Sometimes, I wish I had found you sooner,
felt your magic,
seen your beauty.
I remember, two years ago,
when two foreigners thought
that a rather unimpressive, dirty bridge was beautiful,
I thought it was absurd.
Now, as I pass that bridge, it reminds me of them,
of their culture, of their idea of beauty
and I try to replicate it.
I try to see you in their eyes.
I try to see how and why the most tattered architecture could be beautiful.
And I feel it.
And the years.
I am proud to call you my own.
I am proud to belong to you,
To be one of the thousands and thousands that call you home.
I am the lit-up eyes of the rikshāwālā when I say thank you to him.
I am the rush of the bus driver when he barely stops for people to get on.
I am the smile that lights up the faces of women when I smile at them.
I am the appreciation when I see anyone wearing a saree.
But I am also the male-gaze that follows every woman and girl
and makes her think how her outfit could be “less provocative.”
I am the motorbike that doesn’t follow the red light.
I am the faded zebra crossing that no one pays attention to.
I am the dirty, barely existing sidewalks.
I am the old wādās that are torn down to make newer, uglier buildings.
I am the children selling cheap toys at signals.
I am the flower garlands,
and the breastfeeding women on buses.
When I think of you,
I think of Shivaji Road, my favourite place in the whole city
and how it scares the shit out of me.
I see the sex-workers on that road and it takes me to a place that makes me think of all the things that are wrong in this world.
I think of how it takes 20 minutes to travel the distance of less than a kilometre.
I think of the pollution.
I think of how women wearing sarees can show their stomachs and backs and no one gives them a second glance.
And yet, when the western culture takes over and girls wear crop tops, their stomachs are considered uncultured, un-sanskari.
I think of the hypocrisy and the corruption that hangs in the polluted air.
I love you with all my heart
and yet, I absolutely hate things about you.
I hate how fast you are growing, expanding.
I hate how people don’t speak Marathi that often anymore.
I hate how everything is in English and how English has become the unofficial official language of India.
I hate how I prefer English over Hindi.
I don’t like the way you are changing.
Yet, I can do nothing but to accept you as you are.
And now I leave you,
for another country.
I will learn new things, meet new people.

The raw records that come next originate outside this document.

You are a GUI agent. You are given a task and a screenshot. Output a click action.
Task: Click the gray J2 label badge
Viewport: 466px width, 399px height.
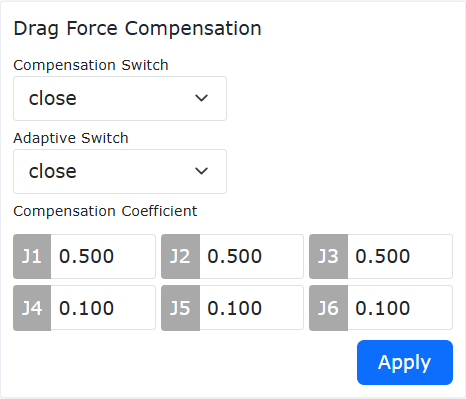180,256
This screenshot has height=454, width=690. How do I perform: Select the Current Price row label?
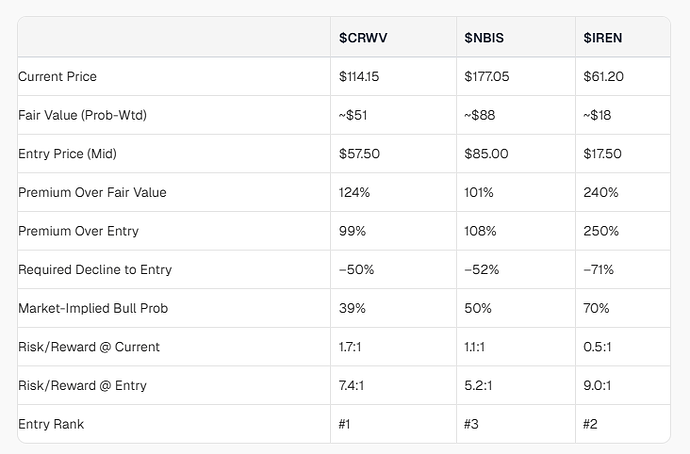pyautogui.click(x=57, y=77)
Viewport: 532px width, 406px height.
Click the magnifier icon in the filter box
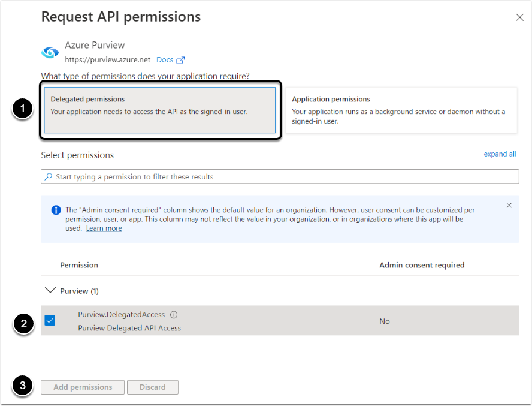(x=49, y=177)
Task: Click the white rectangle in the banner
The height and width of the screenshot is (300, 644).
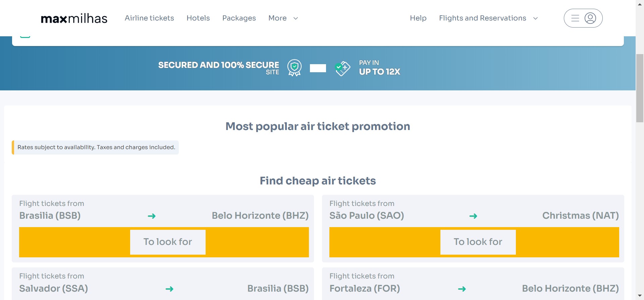Action: click(x=318, y=68)
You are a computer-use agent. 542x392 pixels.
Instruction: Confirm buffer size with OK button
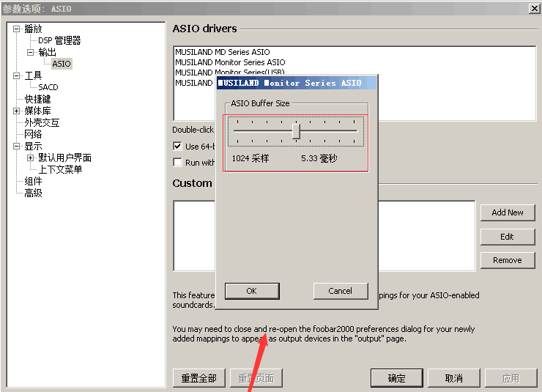[251, 291]
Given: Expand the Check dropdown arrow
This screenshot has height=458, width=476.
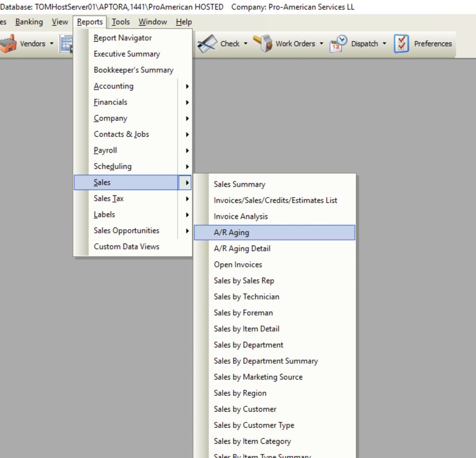Looking at the screenshot, I should click(246, 44).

All the while, I will be thinking: “माघारी वळणे नाहि मराठी शील”
And I will not give up.
Because you give me hope,
you give me strength.
Wherever life takes me,
Wherever I am,
I will be thinking of you.
I will remember the time two women on the bus asked me what book I was reading.
I will think of the traffic jams and the broken streetlights.
On Thursdays, I will naturally assume there won’t be any electricity.
And when homesickness washes over me, I will think of the tree
right outside my window that I can look at for hours and hours,
of the few rays of sunlight that reach me in the early hours of dawn.
There are so many things I wish I could say.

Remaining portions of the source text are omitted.